* begin DATA EXCERPTS *
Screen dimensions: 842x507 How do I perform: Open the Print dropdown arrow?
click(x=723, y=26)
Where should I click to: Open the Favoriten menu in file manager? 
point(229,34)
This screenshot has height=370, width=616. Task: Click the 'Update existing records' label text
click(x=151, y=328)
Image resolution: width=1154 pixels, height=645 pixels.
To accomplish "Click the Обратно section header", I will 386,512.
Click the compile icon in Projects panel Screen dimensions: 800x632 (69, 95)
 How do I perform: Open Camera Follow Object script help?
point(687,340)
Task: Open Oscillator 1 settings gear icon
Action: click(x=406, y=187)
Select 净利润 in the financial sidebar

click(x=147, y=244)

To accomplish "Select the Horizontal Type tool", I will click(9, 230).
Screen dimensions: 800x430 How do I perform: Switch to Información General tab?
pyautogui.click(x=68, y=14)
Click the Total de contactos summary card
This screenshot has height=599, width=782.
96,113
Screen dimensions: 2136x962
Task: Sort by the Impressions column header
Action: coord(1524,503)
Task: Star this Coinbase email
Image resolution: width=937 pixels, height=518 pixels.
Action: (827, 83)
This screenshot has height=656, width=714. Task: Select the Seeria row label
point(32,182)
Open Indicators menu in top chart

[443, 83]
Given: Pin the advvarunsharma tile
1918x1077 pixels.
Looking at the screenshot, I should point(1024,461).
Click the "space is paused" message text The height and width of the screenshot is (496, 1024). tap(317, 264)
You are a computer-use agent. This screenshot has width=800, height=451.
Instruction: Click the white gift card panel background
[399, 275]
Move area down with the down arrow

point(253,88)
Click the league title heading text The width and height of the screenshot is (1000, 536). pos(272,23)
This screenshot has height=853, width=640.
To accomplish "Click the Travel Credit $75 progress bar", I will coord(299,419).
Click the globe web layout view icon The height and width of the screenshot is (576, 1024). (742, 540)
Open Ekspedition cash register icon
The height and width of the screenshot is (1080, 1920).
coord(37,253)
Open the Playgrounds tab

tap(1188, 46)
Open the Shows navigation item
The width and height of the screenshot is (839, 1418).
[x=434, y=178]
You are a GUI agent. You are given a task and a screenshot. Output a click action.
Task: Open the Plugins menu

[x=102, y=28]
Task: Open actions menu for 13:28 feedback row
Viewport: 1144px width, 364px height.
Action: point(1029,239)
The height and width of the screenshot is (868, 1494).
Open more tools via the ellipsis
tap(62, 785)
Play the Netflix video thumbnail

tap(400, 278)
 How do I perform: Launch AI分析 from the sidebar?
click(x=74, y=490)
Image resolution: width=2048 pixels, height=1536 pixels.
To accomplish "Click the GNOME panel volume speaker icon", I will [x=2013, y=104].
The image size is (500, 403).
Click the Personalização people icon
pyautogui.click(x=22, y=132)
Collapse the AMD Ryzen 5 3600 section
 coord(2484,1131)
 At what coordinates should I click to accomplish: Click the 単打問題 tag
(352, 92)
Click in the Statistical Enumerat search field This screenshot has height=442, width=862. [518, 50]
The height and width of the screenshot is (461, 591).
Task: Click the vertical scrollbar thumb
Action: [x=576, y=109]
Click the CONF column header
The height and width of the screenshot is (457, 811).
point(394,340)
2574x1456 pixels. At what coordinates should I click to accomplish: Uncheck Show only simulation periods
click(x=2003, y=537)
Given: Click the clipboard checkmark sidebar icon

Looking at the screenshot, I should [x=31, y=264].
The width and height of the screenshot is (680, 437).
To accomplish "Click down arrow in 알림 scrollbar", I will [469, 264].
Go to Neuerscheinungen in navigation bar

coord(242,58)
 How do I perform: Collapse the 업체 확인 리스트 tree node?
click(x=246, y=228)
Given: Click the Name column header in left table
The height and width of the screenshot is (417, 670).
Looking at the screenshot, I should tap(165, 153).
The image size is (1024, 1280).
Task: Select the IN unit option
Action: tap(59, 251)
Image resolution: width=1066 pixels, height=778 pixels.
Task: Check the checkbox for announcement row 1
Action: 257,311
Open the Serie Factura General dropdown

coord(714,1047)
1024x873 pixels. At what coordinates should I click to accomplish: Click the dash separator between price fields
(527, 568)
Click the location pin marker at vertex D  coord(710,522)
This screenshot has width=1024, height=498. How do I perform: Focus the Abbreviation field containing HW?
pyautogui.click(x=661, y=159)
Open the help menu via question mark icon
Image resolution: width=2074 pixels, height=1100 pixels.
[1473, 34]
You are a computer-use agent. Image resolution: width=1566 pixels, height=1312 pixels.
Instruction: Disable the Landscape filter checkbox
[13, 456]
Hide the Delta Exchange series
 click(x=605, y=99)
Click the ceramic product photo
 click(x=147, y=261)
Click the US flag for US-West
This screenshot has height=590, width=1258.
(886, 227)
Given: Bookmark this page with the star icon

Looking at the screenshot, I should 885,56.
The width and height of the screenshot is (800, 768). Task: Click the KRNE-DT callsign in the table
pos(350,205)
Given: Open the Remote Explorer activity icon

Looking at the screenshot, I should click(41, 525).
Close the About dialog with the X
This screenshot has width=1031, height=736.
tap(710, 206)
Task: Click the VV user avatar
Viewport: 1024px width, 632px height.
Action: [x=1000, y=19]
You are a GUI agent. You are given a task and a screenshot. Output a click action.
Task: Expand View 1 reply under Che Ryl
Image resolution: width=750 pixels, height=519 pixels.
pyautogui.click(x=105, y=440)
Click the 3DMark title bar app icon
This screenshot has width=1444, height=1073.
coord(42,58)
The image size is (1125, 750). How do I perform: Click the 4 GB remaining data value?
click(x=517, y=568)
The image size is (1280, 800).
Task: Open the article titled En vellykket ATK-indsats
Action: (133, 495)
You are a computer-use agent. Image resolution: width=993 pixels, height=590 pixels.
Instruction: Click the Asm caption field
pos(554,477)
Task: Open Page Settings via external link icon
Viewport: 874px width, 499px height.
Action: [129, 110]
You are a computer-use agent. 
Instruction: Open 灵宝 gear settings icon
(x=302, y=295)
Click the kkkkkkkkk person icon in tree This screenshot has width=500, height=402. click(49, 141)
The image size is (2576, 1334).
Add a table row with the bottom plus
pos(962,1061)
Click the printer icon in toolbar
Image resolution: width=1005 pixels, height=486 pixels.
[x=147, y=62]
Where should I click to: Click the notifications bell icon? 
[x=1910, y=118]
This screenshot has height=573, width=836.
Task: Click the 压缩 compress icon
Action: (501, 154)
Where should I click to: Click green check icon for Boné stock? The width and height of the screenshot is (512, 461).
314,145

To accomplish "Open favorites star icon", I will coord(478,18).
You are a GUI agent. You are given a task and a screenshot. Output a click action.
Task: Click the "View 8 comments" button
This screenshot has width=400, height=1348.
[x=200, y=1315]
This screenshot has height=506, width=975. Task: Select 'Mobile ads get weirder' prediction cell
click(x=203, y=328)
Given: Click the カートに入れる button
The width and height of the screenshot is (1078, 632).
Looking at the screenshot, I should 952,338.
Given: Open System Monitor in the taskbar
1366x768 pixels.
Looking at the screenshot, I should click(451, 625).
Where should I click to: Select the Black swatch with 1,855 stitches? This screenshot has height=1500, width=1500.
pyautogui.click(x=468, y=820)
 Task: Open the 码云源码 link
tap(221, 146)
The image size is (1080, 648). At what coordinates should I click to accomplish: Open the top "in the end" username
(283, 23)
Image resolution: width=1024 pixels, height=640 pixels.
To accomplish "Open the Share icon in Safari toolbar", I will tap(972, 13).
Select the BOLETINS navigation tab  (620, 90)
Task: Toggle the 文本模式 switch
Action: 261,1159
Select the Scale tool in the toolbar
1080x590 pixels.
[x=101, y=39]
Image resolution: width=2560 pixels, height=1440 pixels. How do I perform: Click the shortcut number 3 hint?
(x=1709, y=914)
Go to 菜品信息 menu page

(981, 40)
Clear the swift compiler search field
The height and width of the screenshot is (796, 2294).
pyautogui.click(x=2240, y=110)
* end DATA EXCERPTS *
WRITTEN EXERCISE: Change every line from the start of the listing down through the line containing "Click the compile": replace "label text" with "caption" and leave everything else as it is.

THE ANSWER:
Screen dimensions: 842x507 How do I perform: Open the Print dropdown arrow?
click(x=723, y=26)
Where should I click to: Open the Favoriten menu in file manager? 
point(229,34)
This screenshot has height=370, width=616. Task: Click the 'Update existing records' caption
click(x=151, y=328)
Image resolution: width=1154 pixels, height=645 pixels.
To accomplish "Click the Обратно section header", I will 386,512.
Click the compile icon in Projects panel Screen dimensions: 800x632 (69, 95)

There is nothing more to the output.